For the string "agent", find every matching line in the records and copy it.

Segment Start: Dataset records

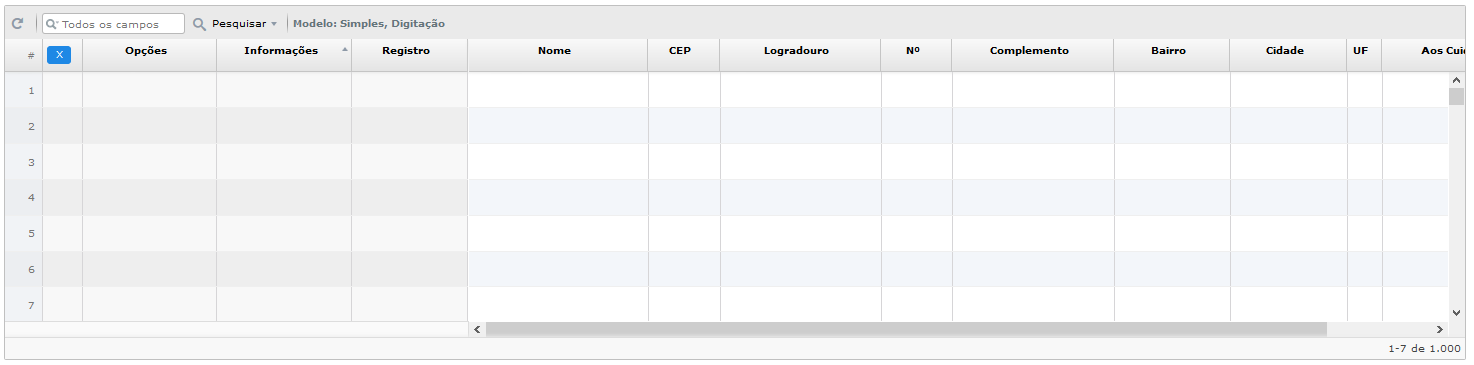Focus the Todos os campos search field
The height and width of the screenshot is (365, 1474).
114,24
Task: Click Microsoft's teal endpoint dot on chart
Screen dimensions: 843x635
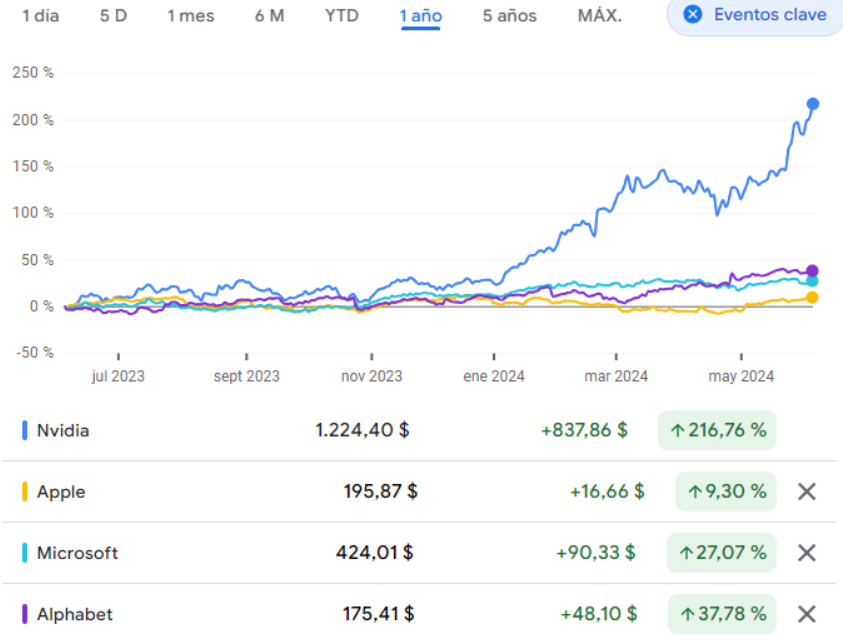Action: click(813, 282)
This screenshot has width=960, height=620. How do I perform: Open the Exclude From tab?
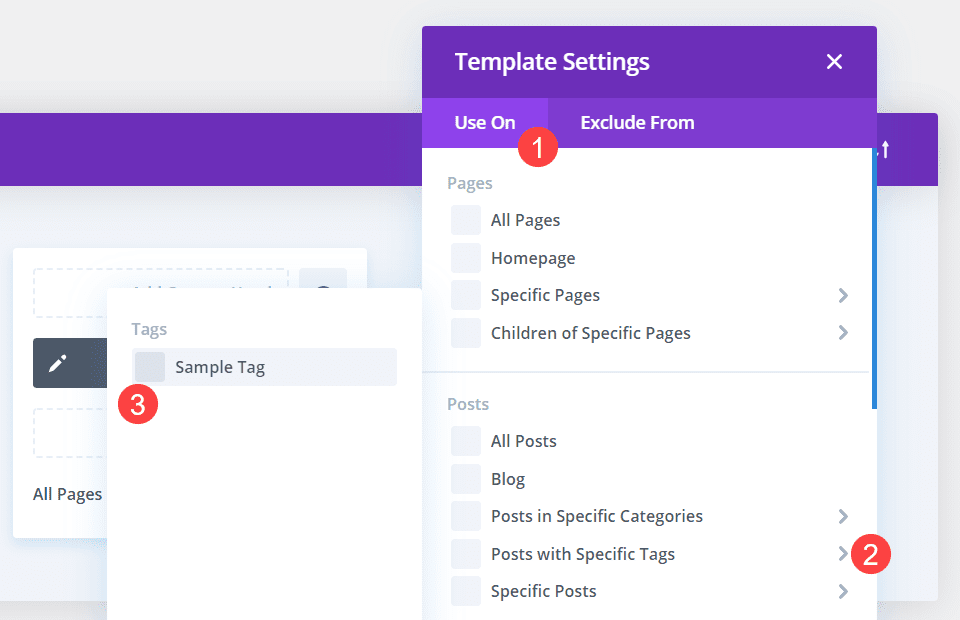pyautogui.click(x=637, y=123)
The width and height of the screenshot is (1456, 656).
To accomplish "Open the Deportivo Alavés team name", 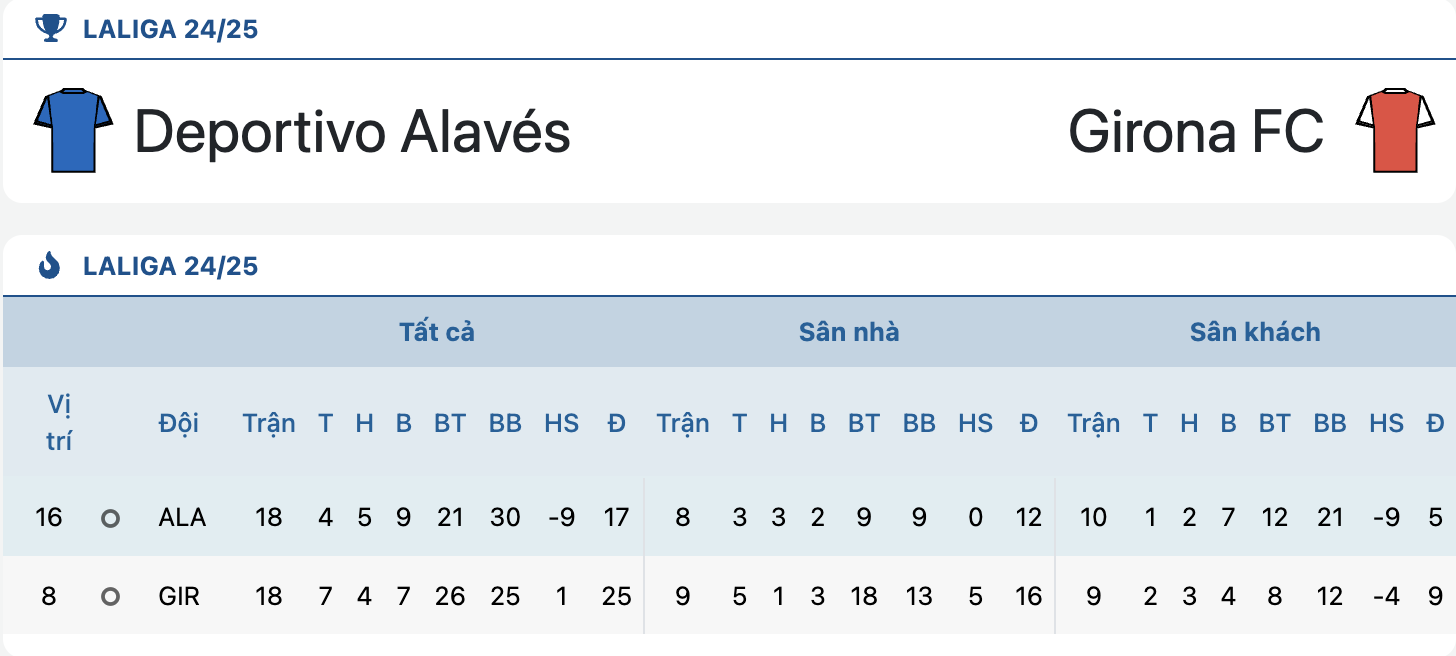I will (352, 131).
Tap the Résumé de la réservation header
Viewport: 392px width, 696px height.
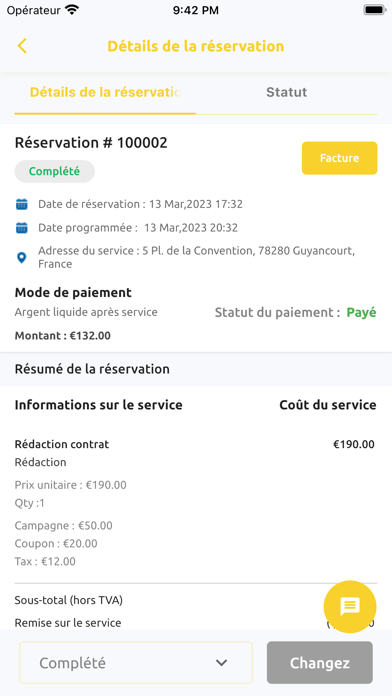tap(92, 369)
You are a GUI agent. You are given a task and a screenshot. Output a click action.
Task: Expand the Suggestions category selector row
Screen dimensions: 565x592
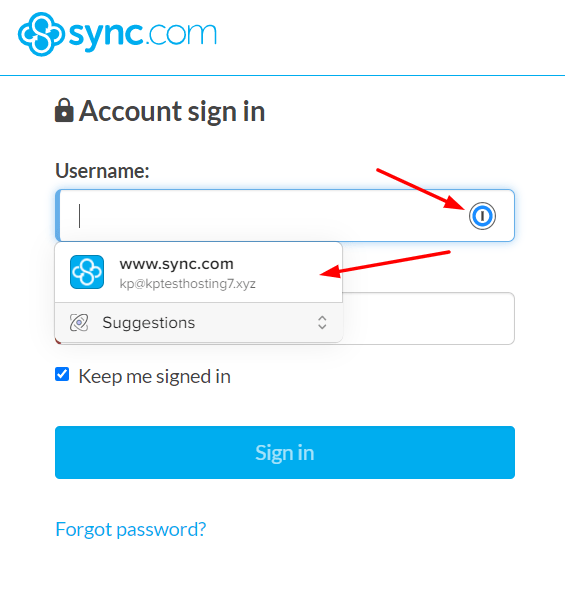pyautogui.click(x=199, y=323)
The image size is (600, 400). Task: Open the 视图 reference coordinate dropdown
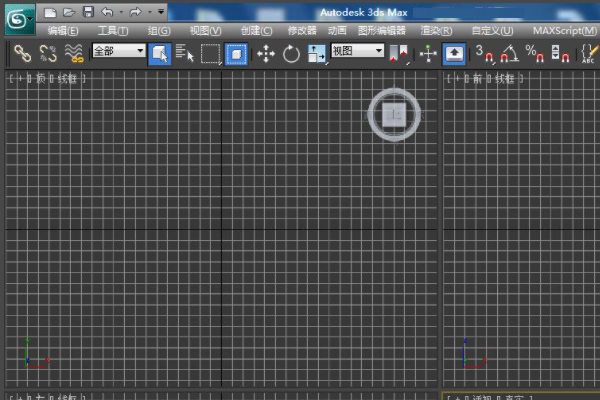pyautogui.click(x=358, y=51)
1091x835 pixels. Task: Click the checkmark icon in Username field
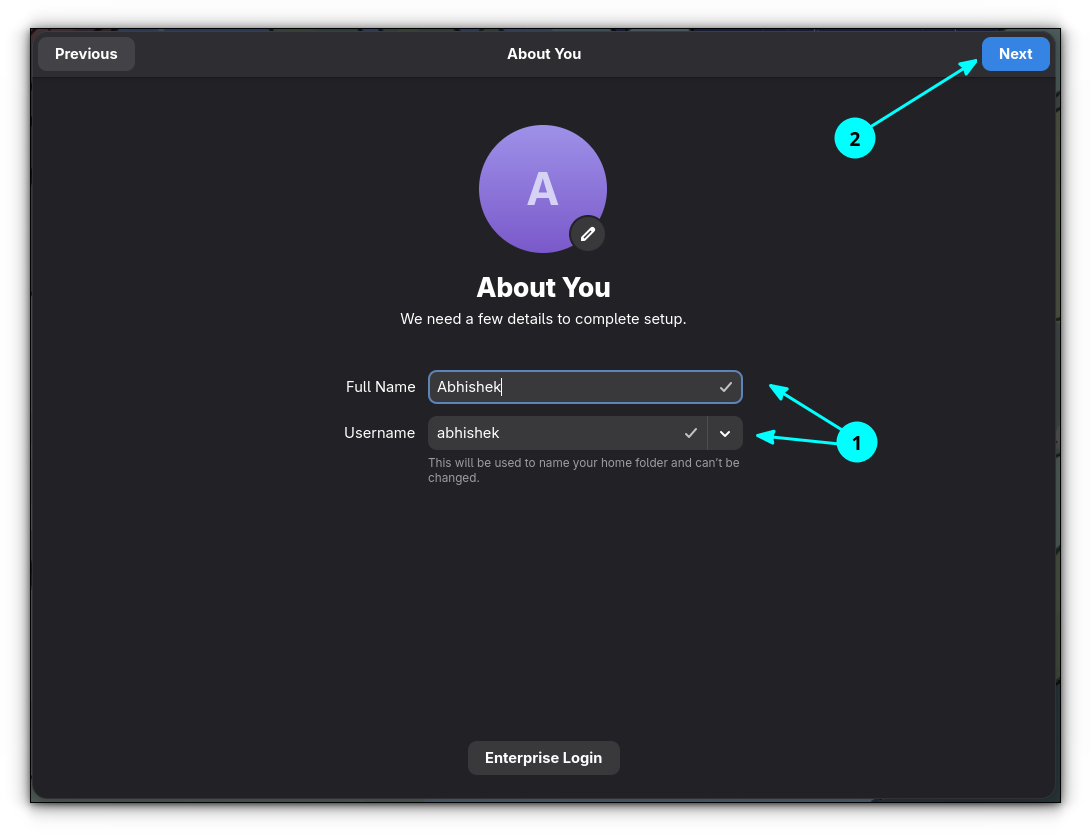[690, 433]
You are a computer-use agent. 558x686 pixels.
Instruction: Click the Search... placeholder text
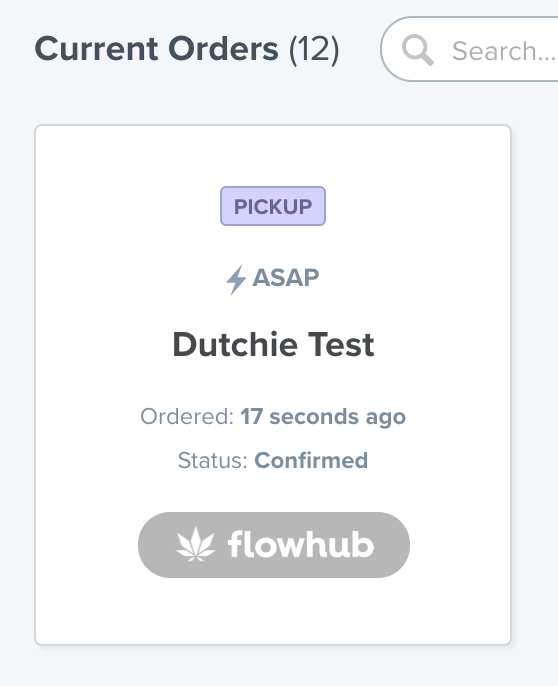504,51
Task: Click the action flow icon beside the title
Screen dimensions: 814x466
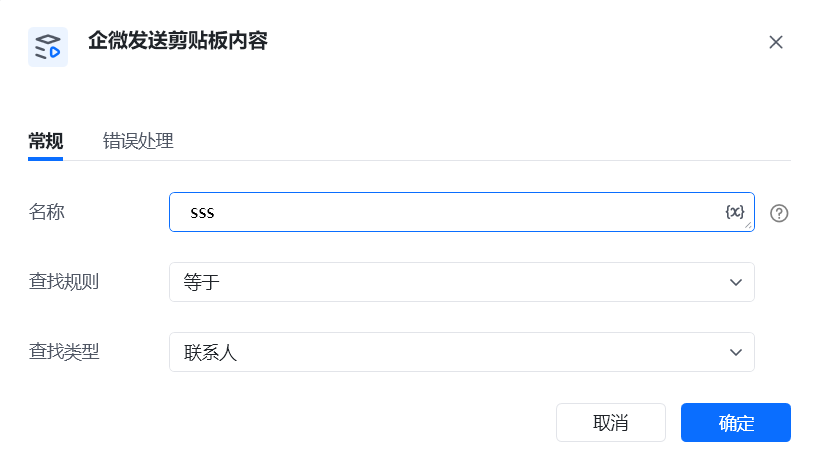Action: 48,47
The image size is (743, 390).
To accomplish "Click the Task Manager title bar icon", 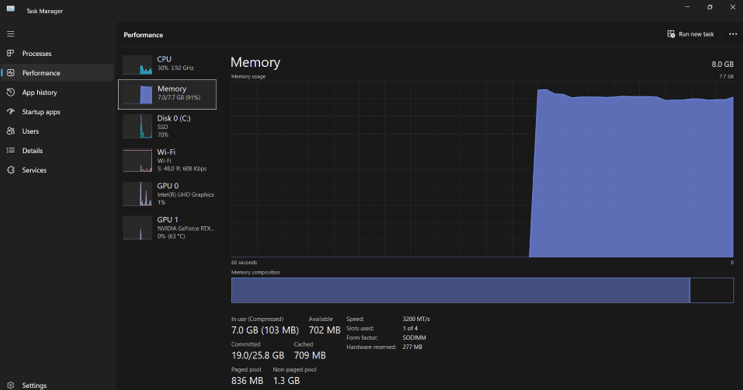I will [10, 9].
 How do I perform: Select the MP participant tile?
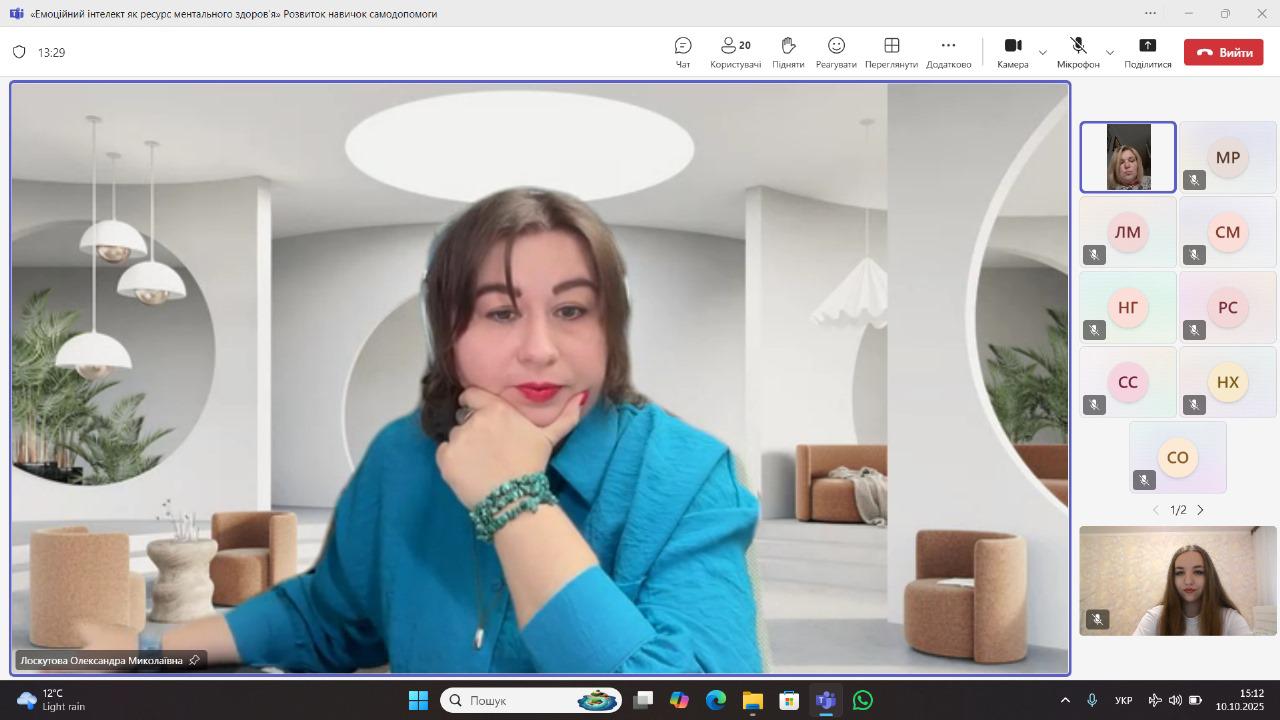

Segment End: Dataset records

• [Solution to the exercise]
You are a GUI agent. You are given a task and a screenshot. Output a click action.
You are a computer-use agent. 558x686 pixels.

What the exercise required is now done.